Updike survives prelims, qualifies for steeple finals at Trials
As if qualifying for the finals at the Olympic Trails wasn’t exciting enough for Isaac Updike of Ketchikan, he endured some extra drama before it was official.
The 24-year-old runner finished fifth in the prelims in the 3,000-meter steeplechase to snag the final automatic qualifying berth but had to wait for several hours because of an apparent protest.
“Waiting was hard,” Updike told me. “I didn’t mean to have any contact with the other guy but it just ended up happening. I would have filed a complaint as well if it had happened to me.”
The steeple is already a wild event, with runners forced to clear hurdles and water jump, but the final lap was crazy as two runners fell and then Updike had to muscle past and then outsprint another runner to the finish line.
He was as lucky as he was good. Had those guys not fallen, had he not fought for positioning, he would not have qualified.
“Once I started to see guys fall, I just thought ‘I can’t let them pass me now that they have fallen,’” Updike said. “Everyone talks about how open the steeple is until you get over the last barrier and that second heat sure proved that statement to be correct.”
Updike clocked a time of 8 minutes, 37.14 seconds to advance to Friday’s finals at historic Heyward Field in Eugene, Oregon. The finals feature 14 runners and will be broadcast by NBC Sports. The top three punch their ticket to Rio.
“I think qualifying in general is going to be memorable,” he said. “With that said, I don’t think I will forget that I essentially elbowed that guy as I passed him.”
With the Olympics on the line, Updike’s winning instinct took over.

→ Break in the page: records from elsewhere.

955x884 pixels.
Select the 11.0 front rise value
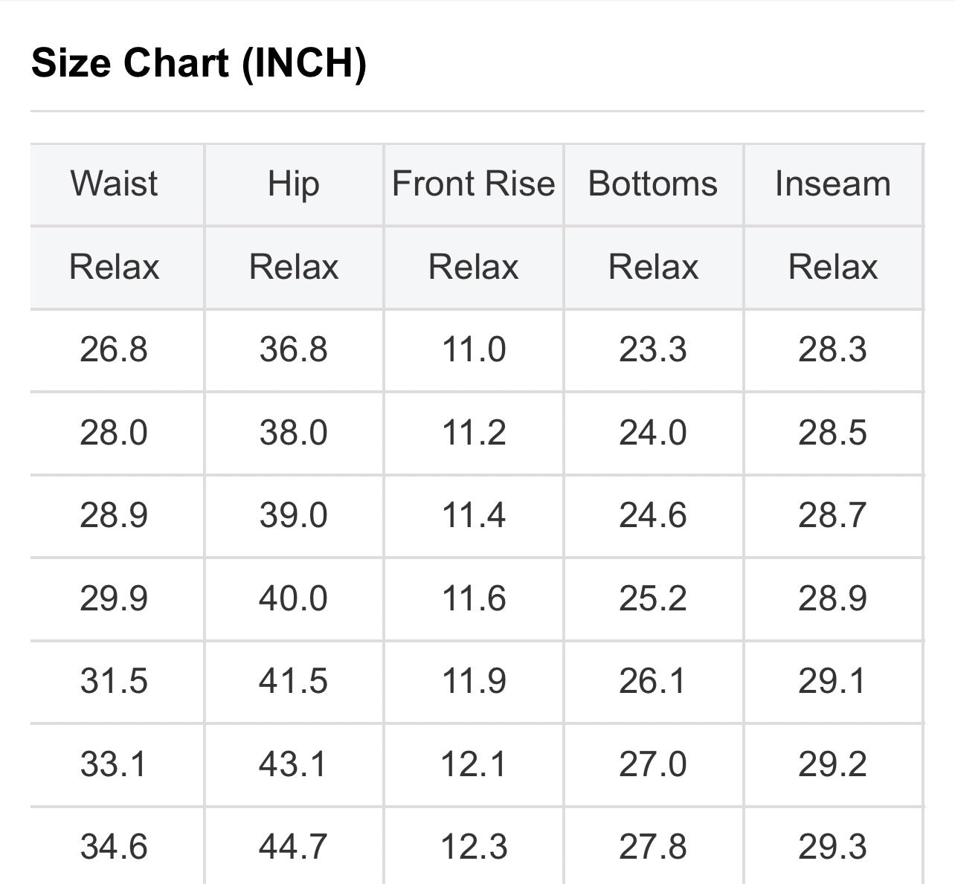pos(474,349)
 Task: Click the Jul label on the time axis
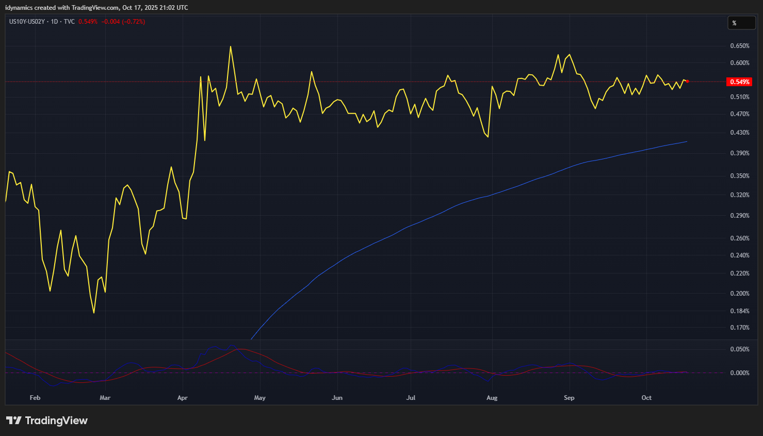coord(411,398)
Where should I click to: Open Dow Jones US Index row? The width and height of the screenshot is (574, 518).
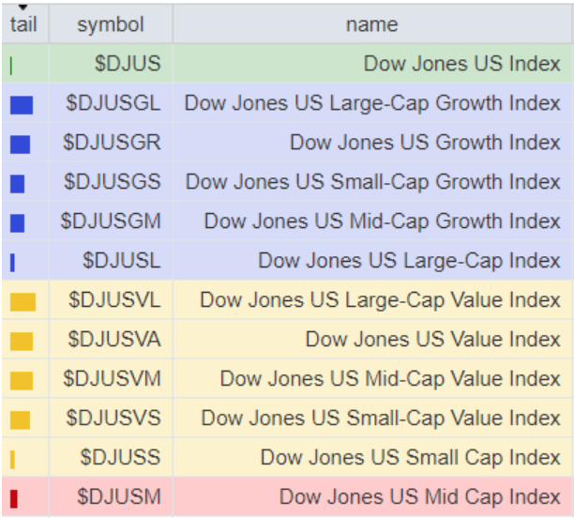(461, 65)
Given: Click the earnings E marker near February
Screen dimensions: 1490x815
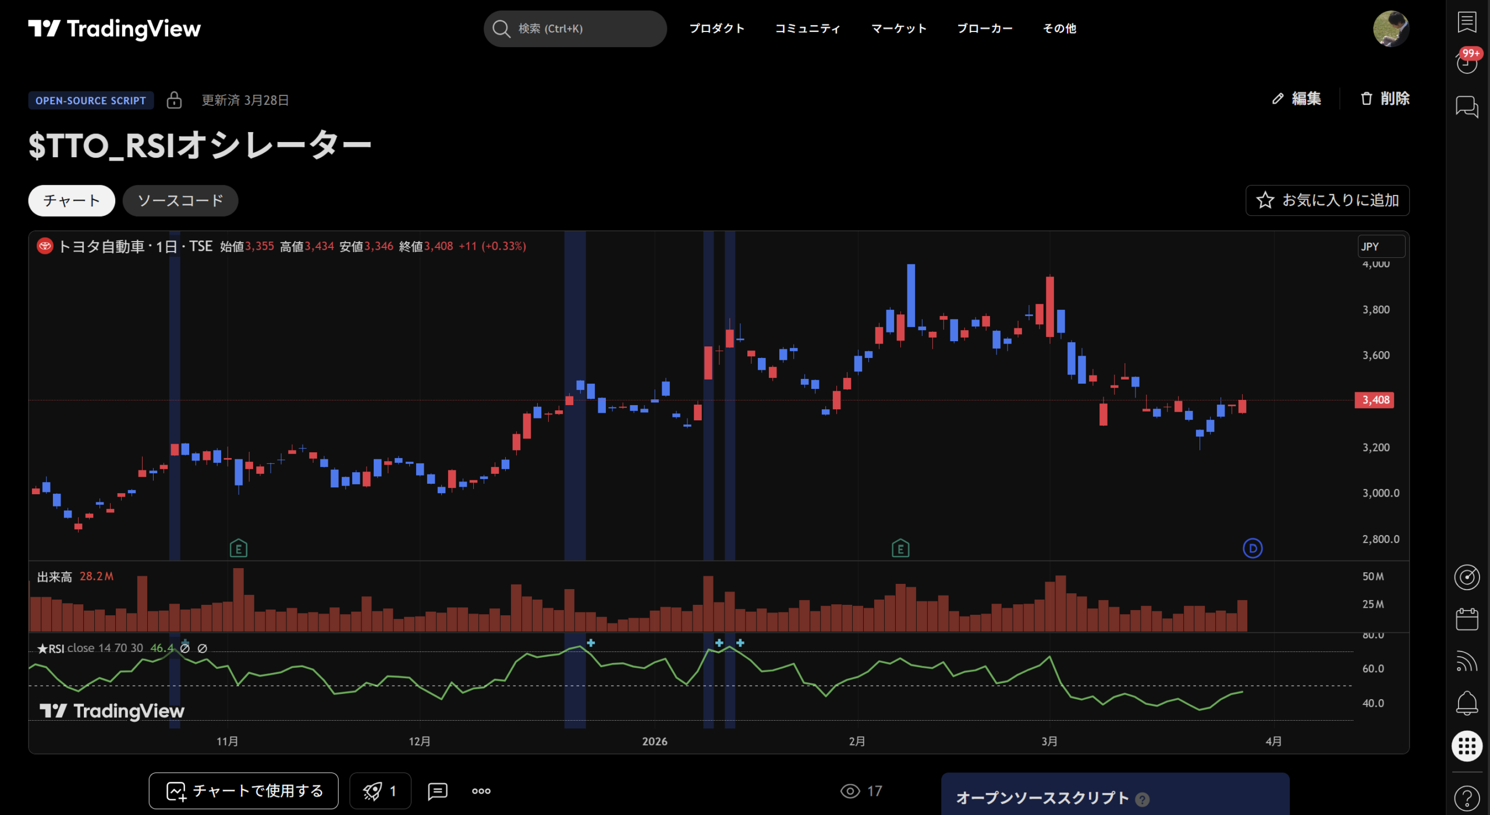Looking at the screenshot, I should pos(900,548).
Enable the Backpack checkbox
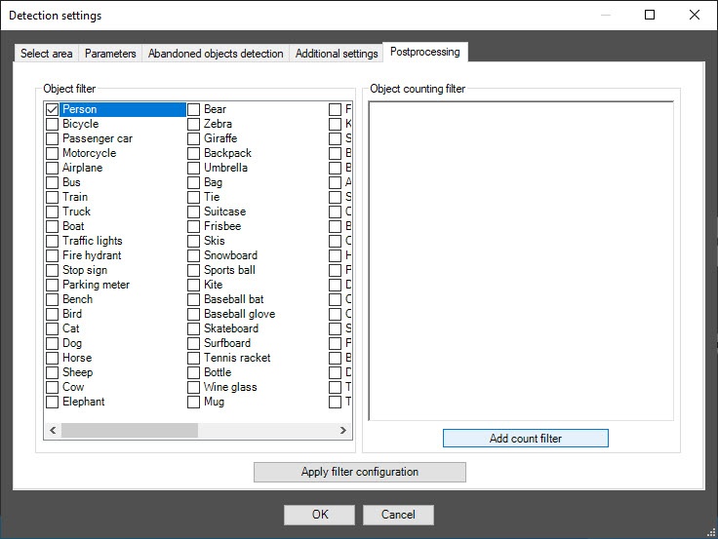Screen dimensions: 718x539 click(x=194, y=154)
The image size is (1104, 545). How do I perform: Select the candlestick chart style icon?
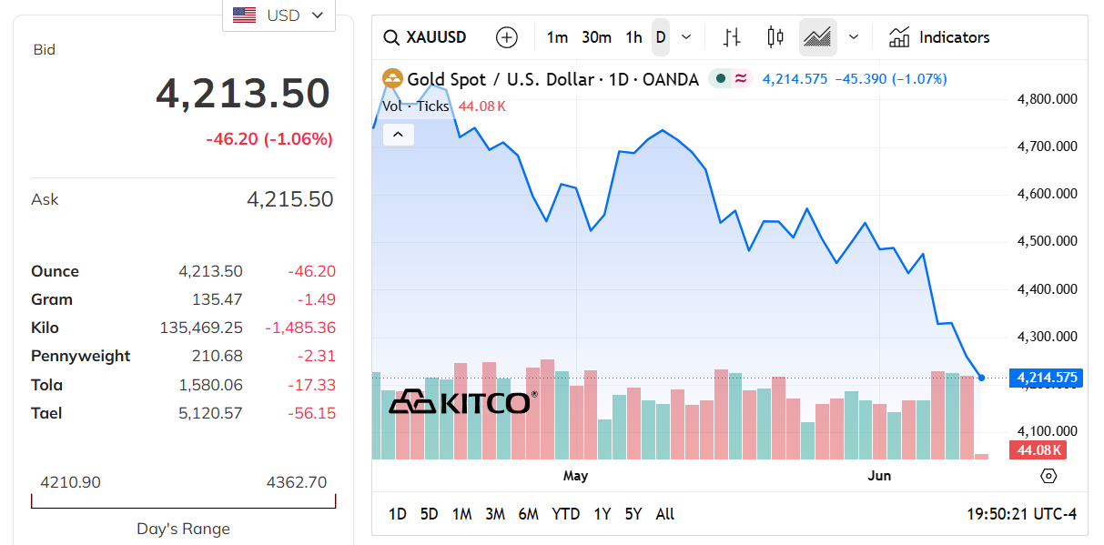click(x=775, y=37)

At Eastern Oregon University, he was a four-time NAIA All-American in the steeple. He won a national championship in 2013 and finished second as a senior in 2015.
After college he moved to Eugene and took a part-time job in the shoe department at Dick’s Sporting Goods. He also joined Team Run Eugene, an elite training group.
The results were fast and furious.
Now he’s one race away from going to the Olympics.
“I am really happy with my decision to try and continue running after college,” Updike said. “I think even without this happy ending I would still be saying the same thing. I have made a lot of big jumps this year and hopefully I can carry that momentum into this fall for training and cross country.”